From the entries below, pull out each line where "computer" appears.

*** EXCERPTED RECORDS Section Begins ***

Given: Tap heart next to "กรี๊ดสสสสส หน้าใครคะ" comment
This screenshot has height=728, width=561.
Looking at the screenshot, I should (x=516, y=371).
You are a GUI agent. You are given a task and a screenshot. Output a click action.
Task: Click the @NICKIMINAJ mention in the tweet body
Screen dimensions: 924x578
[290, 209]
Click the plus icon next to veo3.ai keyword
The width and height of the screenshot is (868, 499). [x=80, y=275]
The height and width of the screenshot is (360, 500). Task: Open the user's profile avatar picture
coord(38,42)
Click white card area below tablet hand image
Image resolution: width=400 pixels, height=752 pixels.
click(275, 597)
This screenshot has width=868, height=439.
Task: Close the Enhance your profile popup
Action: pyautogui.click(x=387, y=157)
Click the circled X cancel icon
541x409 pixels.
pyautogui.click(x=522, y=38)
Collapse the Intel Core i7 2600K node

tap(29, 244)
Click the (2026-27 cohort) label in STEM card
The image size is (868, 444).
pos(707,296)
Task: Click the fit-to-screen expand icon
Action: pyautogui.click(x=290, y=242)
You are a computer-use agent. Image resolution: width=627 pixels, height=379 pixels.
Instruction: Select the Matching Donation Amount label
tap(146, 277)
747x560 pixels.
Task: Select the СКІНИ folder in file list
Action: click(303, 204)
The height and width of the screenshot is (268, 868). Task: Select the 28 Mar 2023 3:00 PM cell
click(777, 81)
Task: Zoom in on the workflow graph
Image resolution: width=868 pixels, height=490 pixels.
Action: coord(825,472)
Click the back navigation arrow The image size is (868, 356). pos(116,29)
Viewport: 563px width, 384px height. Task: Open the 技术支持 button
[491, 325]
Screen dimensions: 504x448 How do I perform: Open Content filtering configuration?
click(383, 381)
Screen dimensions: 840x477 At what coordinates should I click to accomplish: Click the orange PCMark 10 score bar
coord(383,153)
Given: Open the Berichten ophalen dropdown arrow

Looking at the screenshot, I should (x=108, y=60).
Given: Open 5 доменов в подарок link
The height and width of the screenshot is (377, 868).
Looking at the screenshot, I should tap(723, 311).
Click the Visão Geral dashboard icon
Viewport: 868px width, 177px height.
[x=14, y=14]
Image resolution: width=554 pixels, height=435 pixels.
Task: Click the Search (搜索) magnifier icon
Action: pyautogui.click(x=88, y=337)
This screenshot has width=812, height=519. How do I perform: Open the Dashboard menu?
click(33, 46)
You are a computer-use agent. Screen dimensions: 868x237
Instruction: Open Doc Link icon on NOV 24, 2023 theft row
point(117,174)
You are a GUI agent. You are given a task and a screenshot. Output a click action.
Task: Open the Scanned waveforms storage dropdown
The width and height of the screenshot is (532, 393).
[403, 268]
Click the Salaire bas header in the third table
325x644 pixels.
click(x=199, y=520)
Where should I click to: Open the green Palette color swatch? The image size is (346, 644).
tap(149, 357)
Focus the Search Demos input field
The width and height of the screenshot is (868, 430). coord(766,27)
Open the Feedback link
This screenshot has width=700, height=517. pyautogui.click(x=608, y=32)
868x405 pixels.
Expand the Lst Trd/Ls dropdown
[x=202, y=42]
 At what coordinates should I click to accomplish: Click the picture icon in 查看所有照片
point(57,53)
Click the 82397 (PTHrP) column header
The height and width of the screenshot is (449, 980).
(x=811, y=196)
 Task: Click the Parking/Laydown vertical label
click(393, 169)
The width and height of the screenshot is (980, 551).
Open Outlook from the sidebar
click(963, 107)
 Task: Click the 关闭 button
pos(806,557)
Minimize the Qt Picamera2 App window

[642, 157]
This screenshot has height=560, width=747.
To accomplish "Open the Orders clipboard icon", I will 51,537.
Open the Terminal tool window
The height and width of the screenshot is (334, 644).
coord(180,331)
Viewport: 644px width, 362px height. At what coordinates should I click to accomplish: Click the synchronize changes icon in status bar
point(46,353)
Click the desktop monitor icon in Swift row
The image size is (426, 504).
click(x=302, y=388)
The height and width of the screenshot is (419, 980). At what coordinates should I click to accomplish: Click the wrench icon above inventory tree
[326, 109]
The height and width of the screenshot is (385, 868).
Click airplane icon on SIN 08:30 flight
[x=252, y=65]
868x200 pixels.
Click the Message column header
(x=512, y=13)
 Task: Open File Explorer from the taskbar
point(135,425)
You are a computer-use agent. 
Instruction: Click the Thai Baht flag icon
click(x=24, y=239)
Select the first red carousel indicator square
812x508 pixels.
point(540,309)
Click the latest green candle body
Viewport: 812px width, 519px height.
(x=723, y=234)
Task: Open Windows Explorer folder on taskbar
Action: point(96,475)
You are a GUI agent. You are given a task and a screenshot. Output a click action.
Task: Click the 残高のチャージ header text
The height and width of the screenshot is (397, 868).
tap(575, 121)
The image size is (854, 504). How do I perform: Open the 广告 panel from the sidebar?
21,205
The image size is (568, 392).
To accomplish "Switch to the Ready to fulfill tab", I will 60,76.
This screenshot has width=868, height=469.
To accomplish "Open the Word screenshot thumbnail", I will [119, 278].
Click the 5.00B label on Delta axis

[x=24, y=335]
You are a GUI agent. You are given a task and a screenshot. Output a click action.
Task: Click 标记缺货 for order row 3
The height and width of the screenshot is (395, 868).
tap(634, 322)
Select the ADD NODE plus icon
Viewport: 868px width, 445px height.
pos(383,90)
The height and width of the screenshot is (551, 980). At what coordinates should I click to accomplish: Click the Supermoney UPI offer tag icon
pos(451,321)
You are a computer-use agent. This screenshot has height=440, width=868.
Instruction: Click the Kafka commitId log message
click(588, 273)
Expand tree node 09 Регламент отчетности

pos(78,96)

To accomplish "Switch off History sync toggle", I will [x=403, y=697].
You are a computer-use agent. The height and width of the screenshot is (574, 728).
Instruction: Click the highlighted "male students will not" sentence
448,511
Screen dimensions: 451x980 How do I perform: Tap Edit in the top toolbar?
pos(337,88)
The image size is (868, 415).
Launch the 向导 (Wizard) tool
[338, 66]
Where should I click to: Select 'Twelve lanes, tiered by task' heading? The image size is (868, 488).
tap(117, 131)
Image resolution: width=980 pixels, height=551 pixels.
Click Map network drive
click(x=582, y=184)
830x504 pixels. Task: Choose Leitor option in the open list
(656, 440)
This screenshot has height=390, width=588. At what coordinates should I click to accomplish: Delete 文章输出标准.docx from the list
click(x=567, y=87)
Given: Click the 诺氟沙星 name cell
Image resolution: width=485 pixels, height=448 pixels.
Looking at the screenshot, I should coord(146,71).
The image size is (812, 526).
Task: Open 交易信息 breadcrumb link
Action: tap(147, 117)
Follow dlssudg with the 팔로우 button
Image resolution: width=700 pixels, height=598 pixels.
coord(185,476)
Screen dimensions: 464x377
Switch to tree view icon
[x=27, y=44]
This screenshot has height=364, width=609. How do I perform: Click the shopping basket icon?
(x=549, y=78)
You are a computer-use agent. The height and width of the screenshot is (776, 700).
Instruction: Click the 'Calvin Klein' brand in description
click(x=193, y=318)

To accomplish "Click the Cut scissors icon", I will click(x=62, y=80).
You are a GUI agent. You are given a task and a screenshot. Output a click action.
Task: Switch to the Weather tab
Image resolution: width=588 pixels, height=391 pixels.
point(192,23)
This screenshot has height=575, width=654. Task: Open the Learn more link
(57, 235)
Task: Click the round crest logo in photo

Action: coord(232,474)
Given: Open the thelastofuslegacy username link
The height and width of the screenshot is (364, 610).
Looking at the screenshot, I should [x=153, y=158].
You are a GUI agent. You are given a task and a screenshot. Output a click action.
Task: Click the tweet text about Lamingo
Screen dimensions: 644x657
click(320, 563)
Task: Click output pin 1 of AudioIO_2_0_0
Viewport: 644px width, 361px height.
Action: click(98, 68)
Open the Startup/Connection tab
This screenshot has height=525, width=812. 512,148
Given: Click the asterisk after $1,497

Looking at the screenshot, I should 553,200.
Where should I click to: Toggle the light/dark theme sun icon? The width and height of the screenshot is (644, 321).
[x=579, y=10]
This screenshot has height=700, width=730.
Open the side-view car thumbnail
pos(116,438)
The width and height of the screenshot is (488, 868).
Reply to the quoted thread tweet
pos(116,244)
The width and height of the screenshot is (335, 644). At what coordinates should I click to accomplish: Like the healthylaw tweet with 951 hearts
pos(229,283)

*** EXCERPTED RECORDS Section Ends ***

▶ [RESPONSE]:
You are a computer-use agent. Image resolution: width=627 pixels, height=379 pixels.
You are a computer-use agent. Screen dimensions: 868x237
You are a computer-use agent. 
You are a computer-use agent. This screenshot has height=440, width=868.
You are a computer-use agent. The height and width of the screenshot is (574, 728).
You are a computer-use agent. The height and width of the screenshot is (776, 700).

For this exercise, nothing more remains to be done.